DIRECTIONS:
1) Answer these from the post about junk DNA:
(a) What quotation did the author's colleague keep on his office wall?
(b) How many scientific papers does the Post report say were published that day?
(c) What did James Watson compare finding all the letters in the genetic code to?
2) Please retype everything in the post about junk DNA from "Till now, that" down to "of molecular medicine.", word for word.

PROVIDED PASSAGE:
One of my first professional colleagues kept a quotation on the wall of his office:
Things take longer than they do.
— Bill Deterline
To me, Deterline was distilling the real world: complications arise. You don’t know what you don’t know.
An item in today’s Washington Post adds another tally to the Deterline side of the equation.
I’ve read for years about “junk DNA,” the apparently useless segments that make up long stretches of genetic code. In this view, up to 95% of the human genome consisted of segments for which no function had been identified.
Till now, that is.
29 scientific papers published today, according to the Post report, provide evidence that the “vast majority” of this junk DNA is “busily toiling at an array of previously invisible tasks.”
One implication is that many, and perhaps most, genetic diseases come from errors in the DNA between genes rather than within the genes, which have been the focus of molecular medicine.
Complicating the picture, it turns out that genes and the DNA sequences that regulate their activity are often far apart along the six-foot-long strands of DNA intricately packaged inside each cell. How they communicate is still largely a mystery.
I once heard James Watson, co-discoverer of the DNA double helix, speak about genetics. He described the human genome project as finding all the letters in the genetic code — an essential first step, but something like finding all the letters in a book written in Russian. Researchers would next need to learn the vocabulary of genetics, and the grammar, and the syntax.
Junk DNA isn’t as junky as we might have thought. It’s more complicated than it is.Â Take a look at this great graphic on the Post site.
One reminder for me is that even when I think I know what’s going on in a situation, the reality is likelier more complex, less easily mastered.

RECORDED INFORMATION:
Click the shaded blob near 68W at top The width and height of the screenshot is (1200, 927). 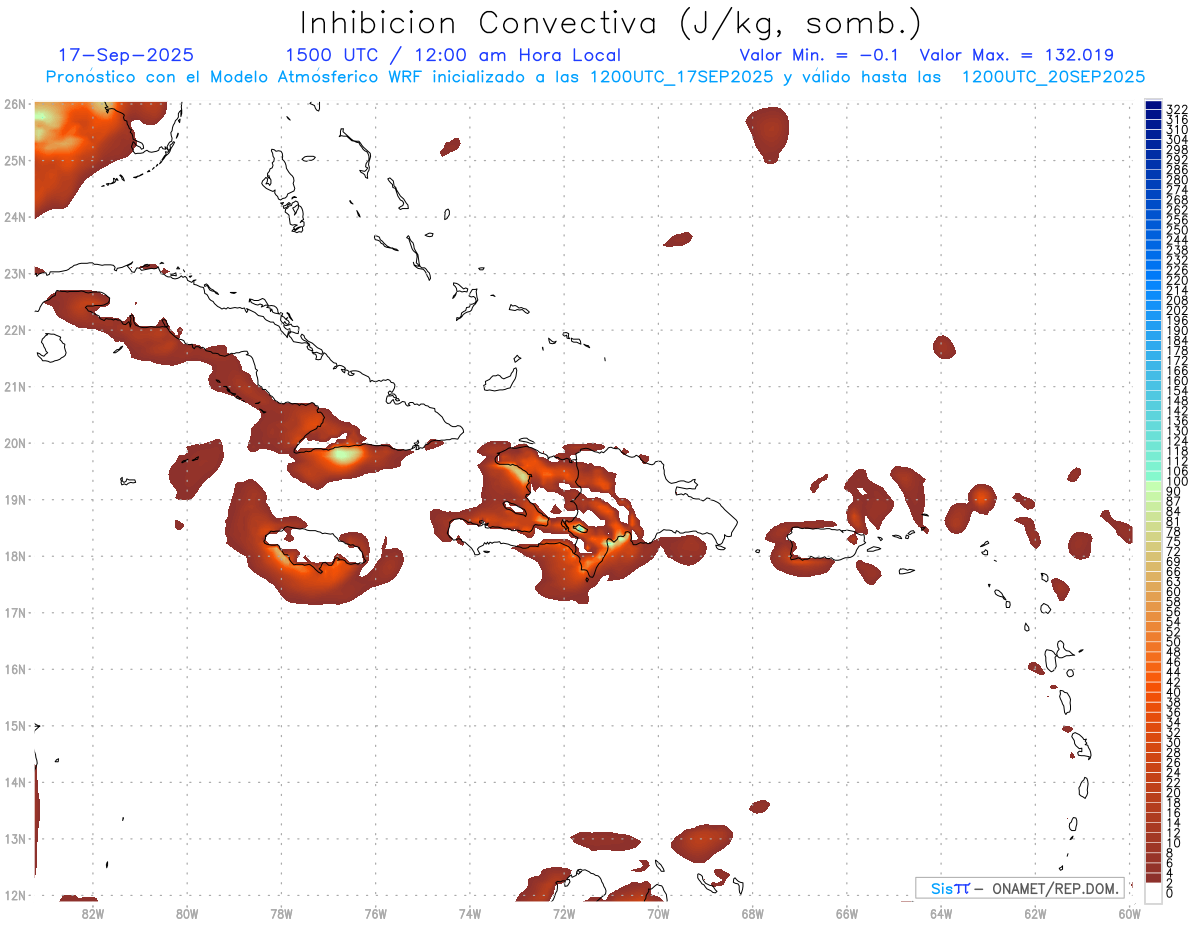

ANSWER SET:
1)
(a) "Things take longer than they do."
(b) 29.
(c) Finding all the letters in a book written in Russian.

2)
Till now, that is.
29 scientific papers published today, according to the Post report, provide evidence that the “vast majority” of this junk DNA is “busily toiling at an array of previously invisible tasks.”
One implication is that many, and perhaps most, genetic diseases come from errors in the DNA between genes rather than within the genes, which have been the focus of molecular medicine.